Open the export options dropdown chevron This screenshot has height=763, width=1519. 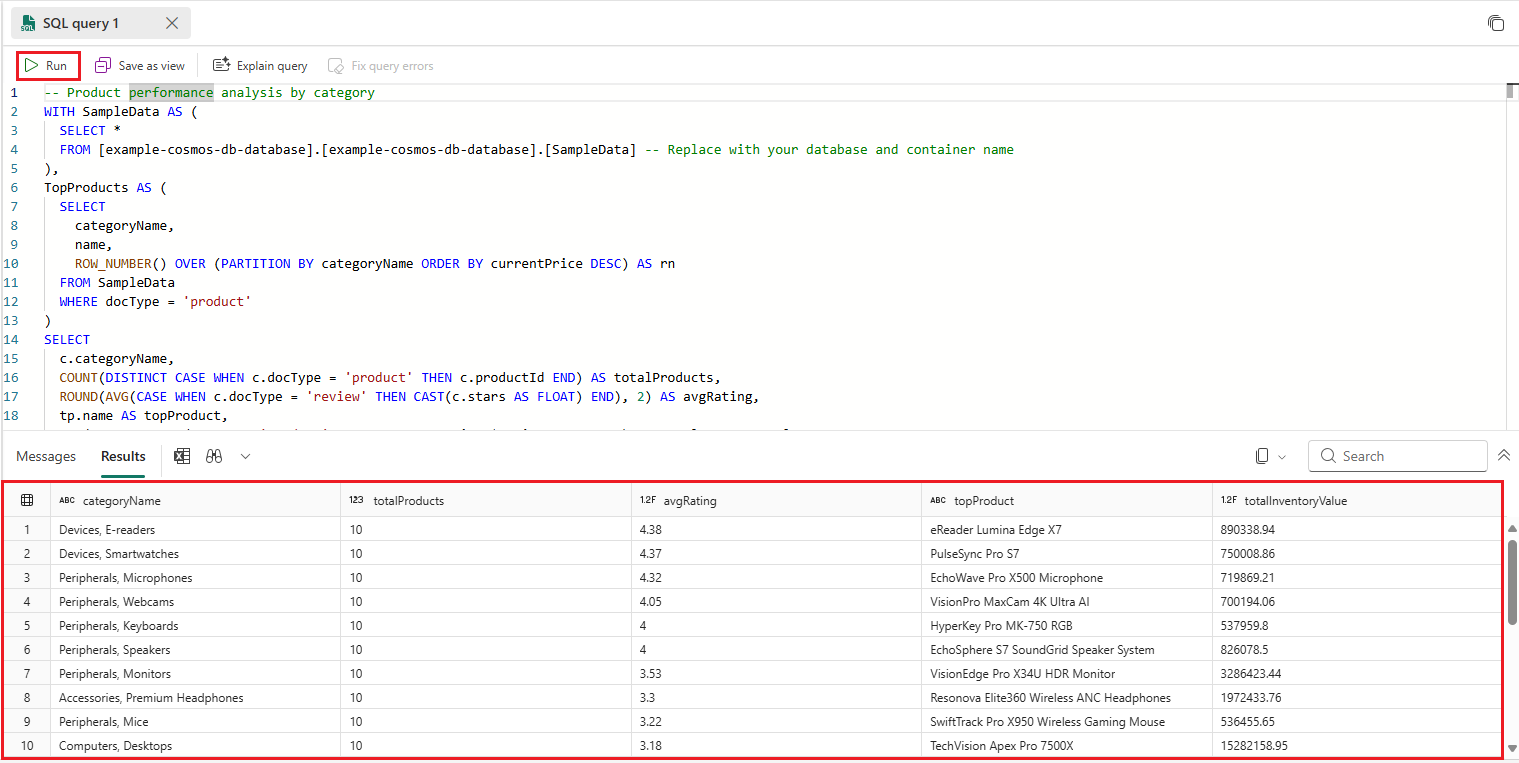pyautogui.click(x=244, y=456)
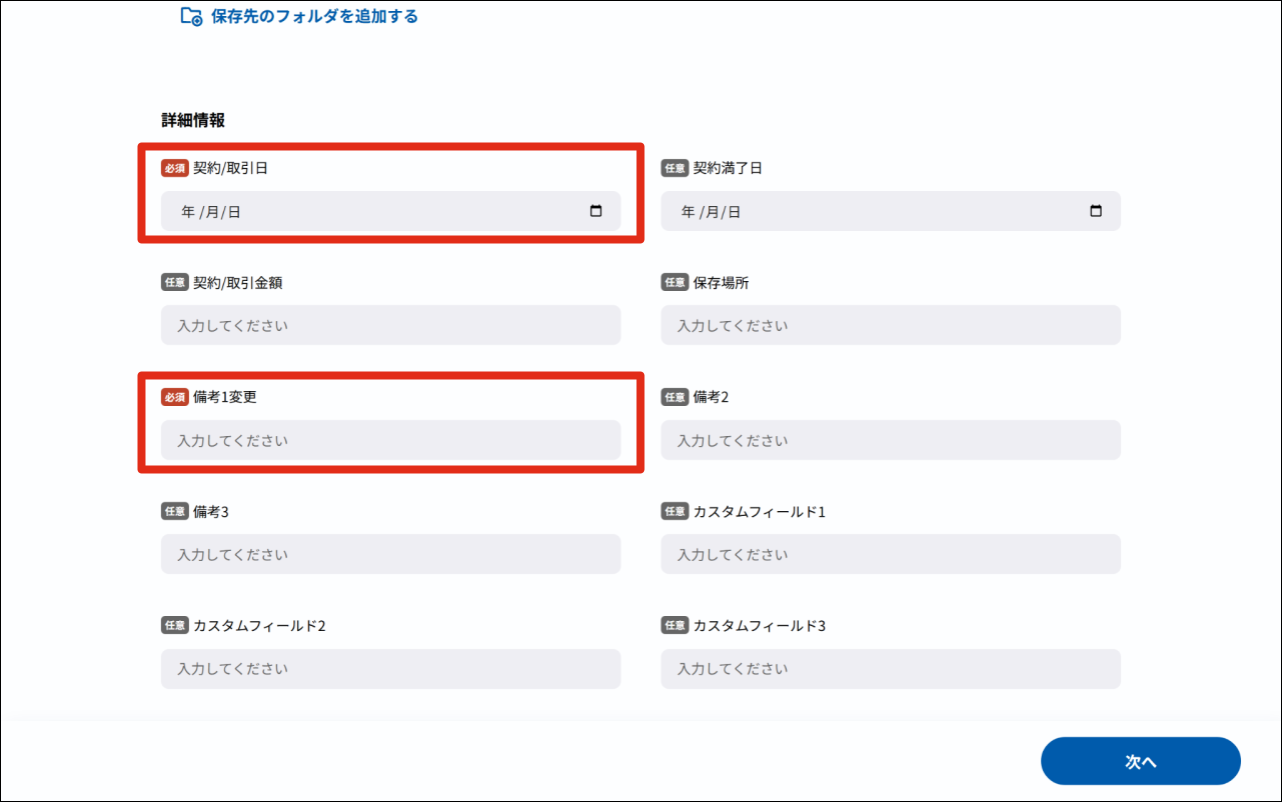Click the 必須 badge beside 備考1変更

174,397
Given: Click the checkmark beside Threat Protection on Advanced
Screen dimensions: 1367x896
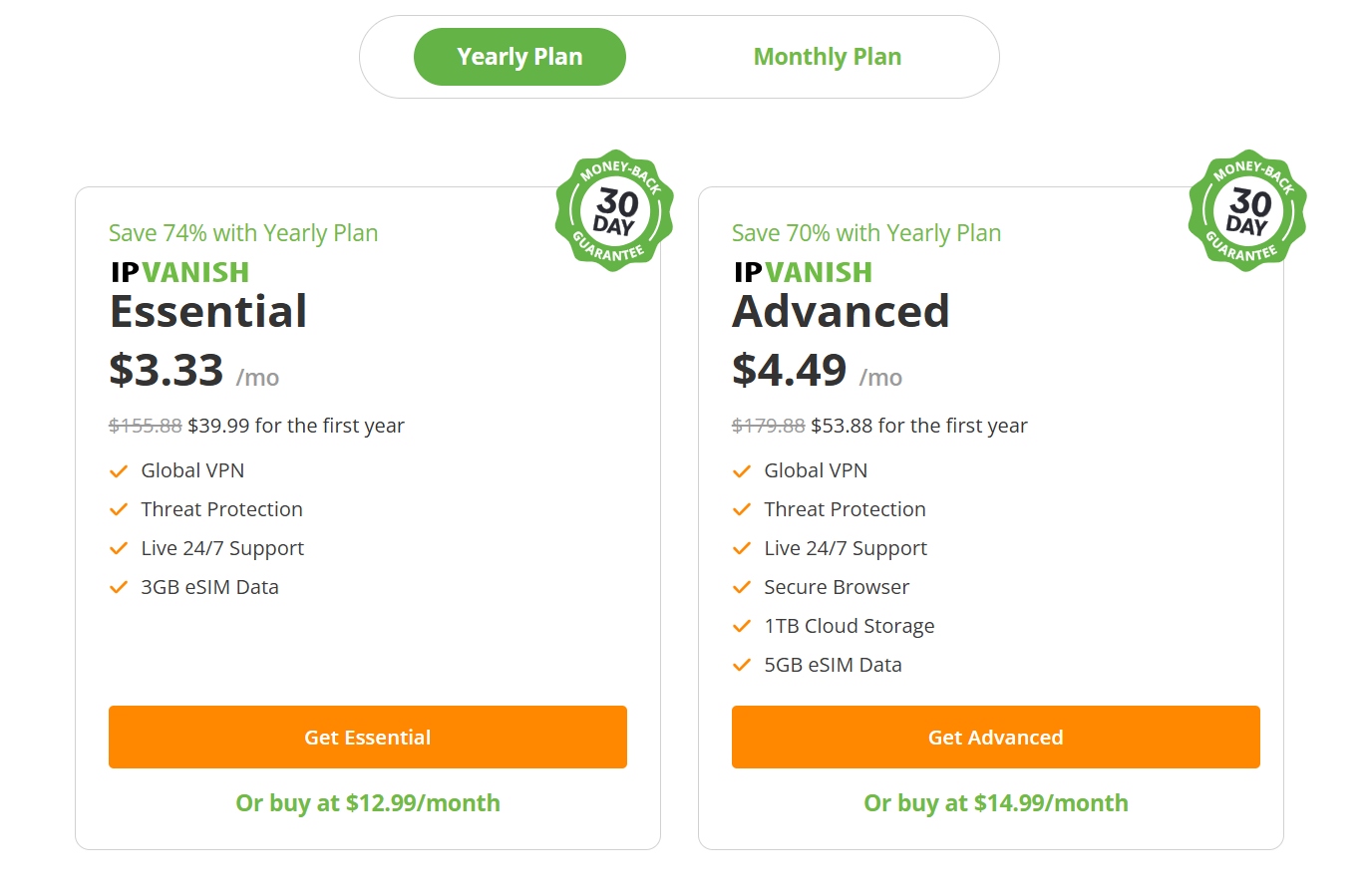Looking at the screenshot, I should [x=741, y=509].
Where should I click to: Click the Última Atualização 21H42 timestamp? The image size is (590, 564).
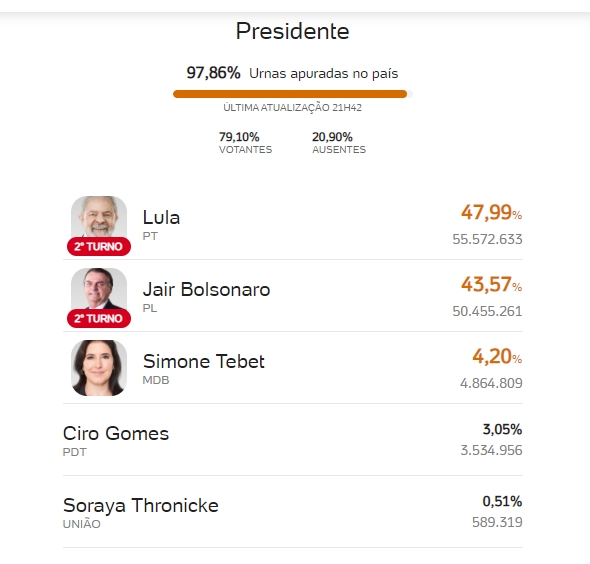point(292,108)
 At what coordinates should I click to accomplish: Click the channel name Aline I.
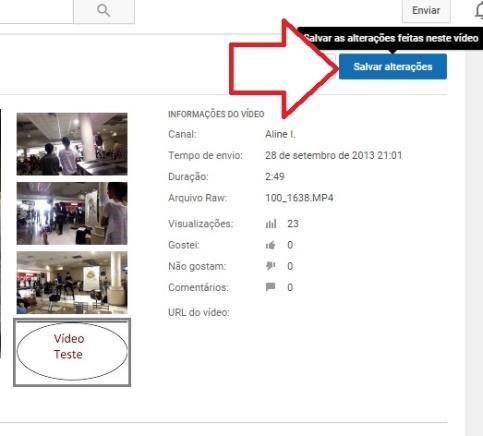pyautogui.click(x=280, y=134)
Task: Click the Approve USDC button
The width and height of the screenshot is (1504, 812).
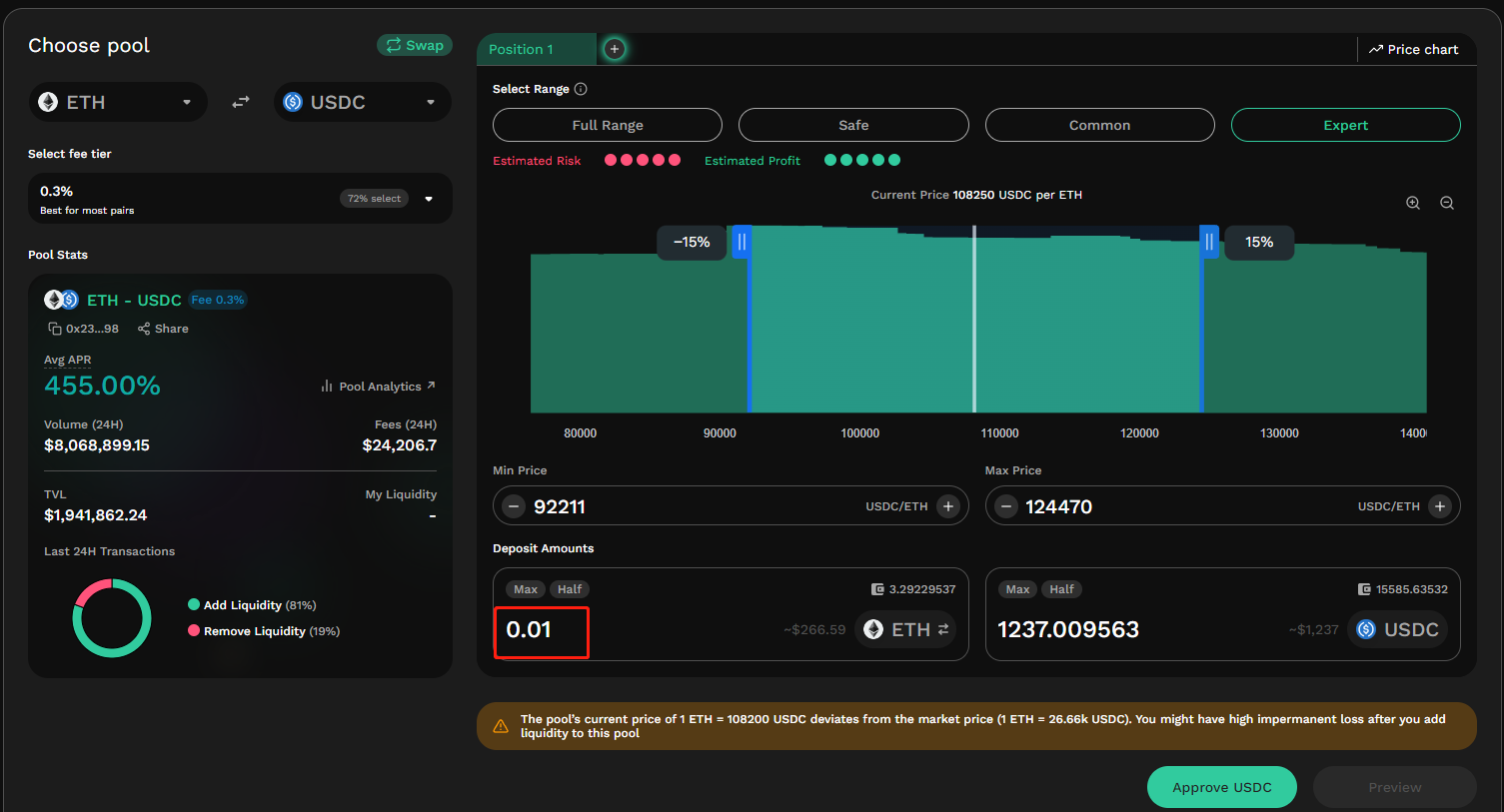Action: tap(1221, 787)
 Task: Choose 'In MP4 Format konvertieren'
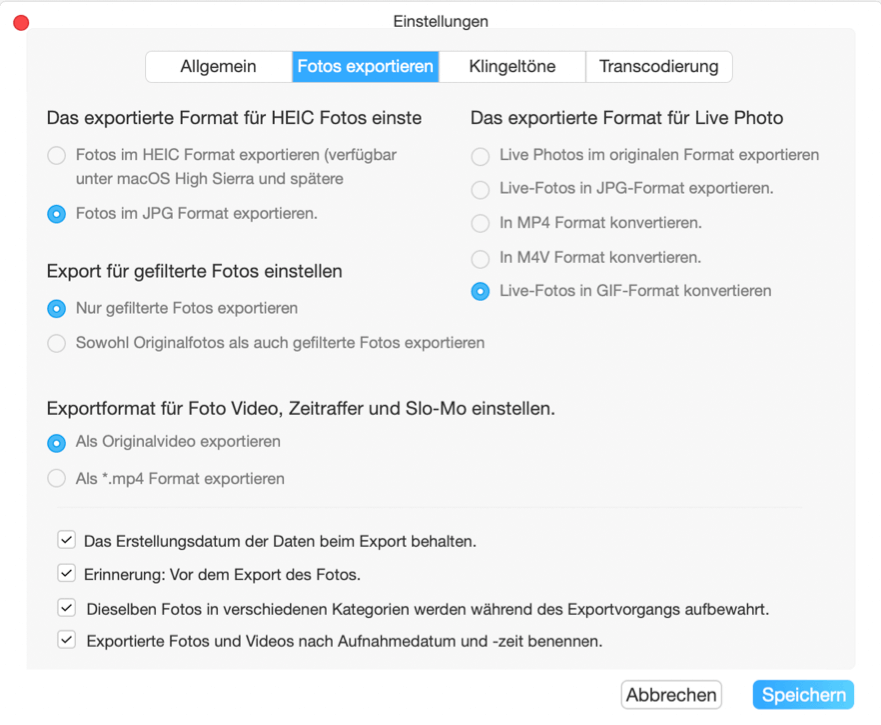pyautogui.click(x=479, y=223)
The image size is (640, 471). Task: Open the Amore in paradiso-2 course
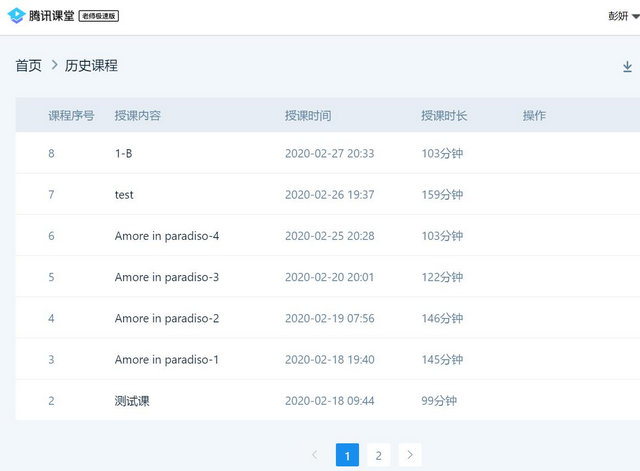(166, 318)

WHAT TO DO -> The answer must be an exact transcription of the lines from the one containing "The width and" through the last line of the records above, both included, with no pictures.

SOLUTION ->
The width and height of the screenshot is (1504, 812).
Action: tap(1221, 787)
 Task: Choose 'In MP4 Format konvertieren'
pyautogui.click(x=479, y=223)
The image size is (640, 471). Task: Open the Amore in paradiso-2 course
(166, 318)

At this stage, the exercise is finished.